There’s a reason Tehran is under financial quarantine. The intergovernmental Financial Action Task Force on Money Laundering, or FATF, routinely issues warnings about doing business with Iran. In February it said it was “exceptionally concerned about Iran’s failure to address the risk of terrorist financing and the serious threat this poses to the integrity of the international financial system.”

That warning is a reminder that, even in the post-nuclear deal world, Iran continues to funnel hundreds of millions of dollars and arms to Hezbollah, Hamas, the Afghan Taliban and other groups with American blood on their hands. It’s also why, in selling the nuclear deal last year, President Obama insisted that he would “vigorously” enforce sanctions on Iran for supporting terrorism.

Or not. Supreme Leader Ali Khamenei last month accused Washington of “using roundabout paths to prevent the Islamic Republic from achieving its targets,” adding that “banking transactions come up against problems.” The White House got the message. On Wednesday Mr. Lew gave a speech in Washington insisting that “since Iran has kept its end of the [nuclear] deal, it is our responsibility to uphold ours, in both letter and spirit.”

That’s a funny way of reading Iran’s post-deal behavior, since only last month the Administration denounced Iran’s recent ballistic-missile tests as “inconsistent” with the nuclear deal and pushed (fruitlessly) for sanctions at the United Nations Security Council. Iran also continues to hold Americans as hostages, including recently arrested business consultant Siamak Namazi and his father Baquer, and perhaps former FBI agent Robert Levinson.

Mr. Lew argues that there is a risk of “sanctions overreach” that could drive foreign businesses away from the U.S., and that failure to give Iran full sanctions relief would “undermine our own credibility and damage our ability to use sanctions to drive policy change.”

Mr. Lew’s argument would have more weight if Iran gave some indication that it will change the behavior for which it has been sanctioned.
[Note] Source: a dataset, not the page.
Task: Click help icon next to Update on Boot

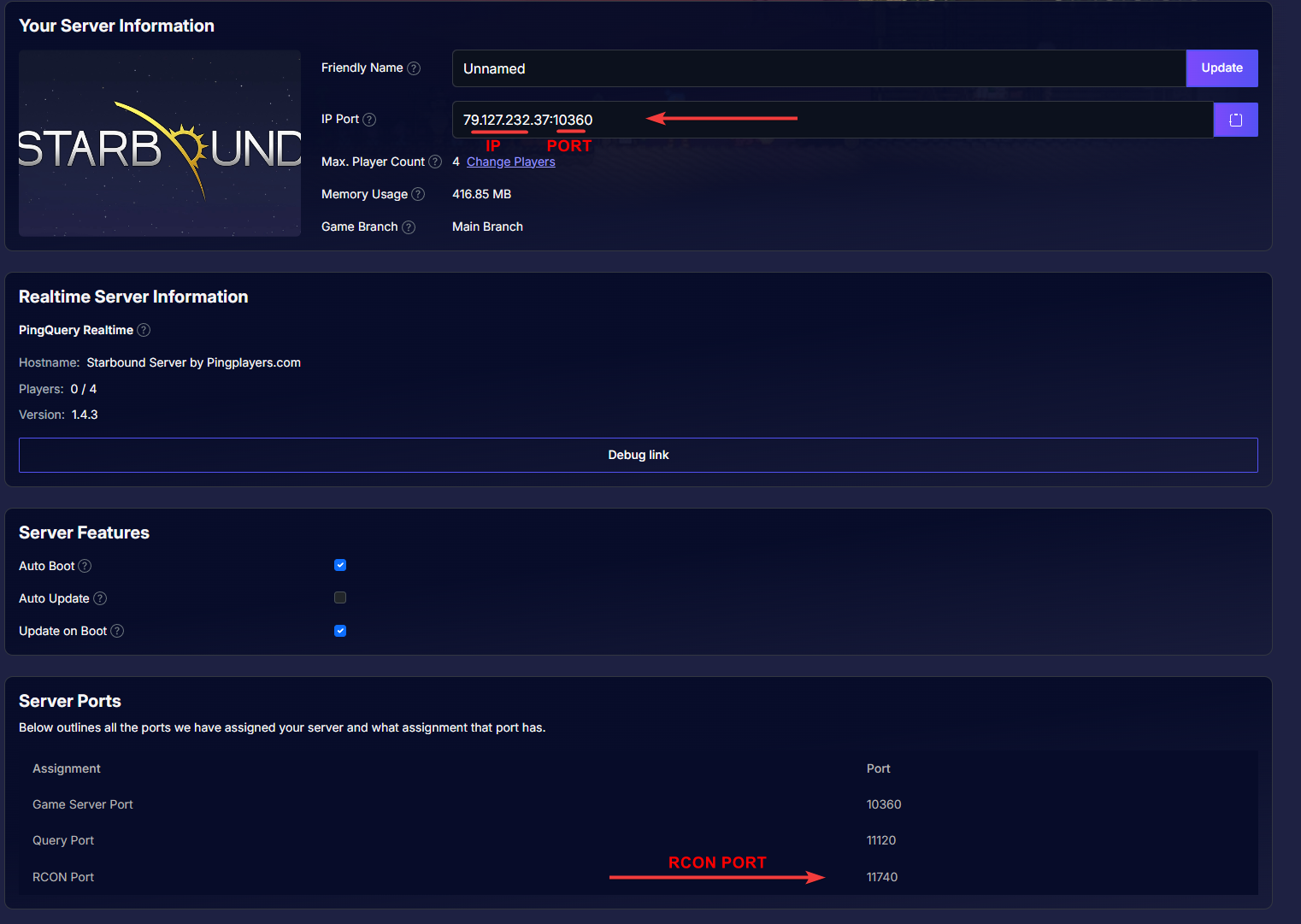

As for the idea that foreign multinationals might drop their U.S. ties to get Iranian business, it’s worth remembering that Iran’s economy is about the size of Philadelphia’s.

The larger question is what leverage the U.S. will have with Iran once it can transact business in greenbacks. “The next President’s ability to target malign activities with non-nuclear sanctions will be much more difficult if billions of dollarized transactions are greenlighted,” says Mark Dubowitz of the Foundation for Defense of Democracies. Europeans and Asians will balk at pulling their businesses from Iran simply because a future Administration might object to, say, Iran funneling money to Hezbollah to bomb Jewish targets in Latin America.

It’s nice to see even some Congressional Democrats, like House Whip Steny Hoyer, who voted for the nuclear deal, balk at lifting the financial sanctions. But this latest Administration cave-in could have been predicted from every previous U.S. capitulation to the mullahs. Expect other concessions as Tehran takes the full measure of America’s present weakness.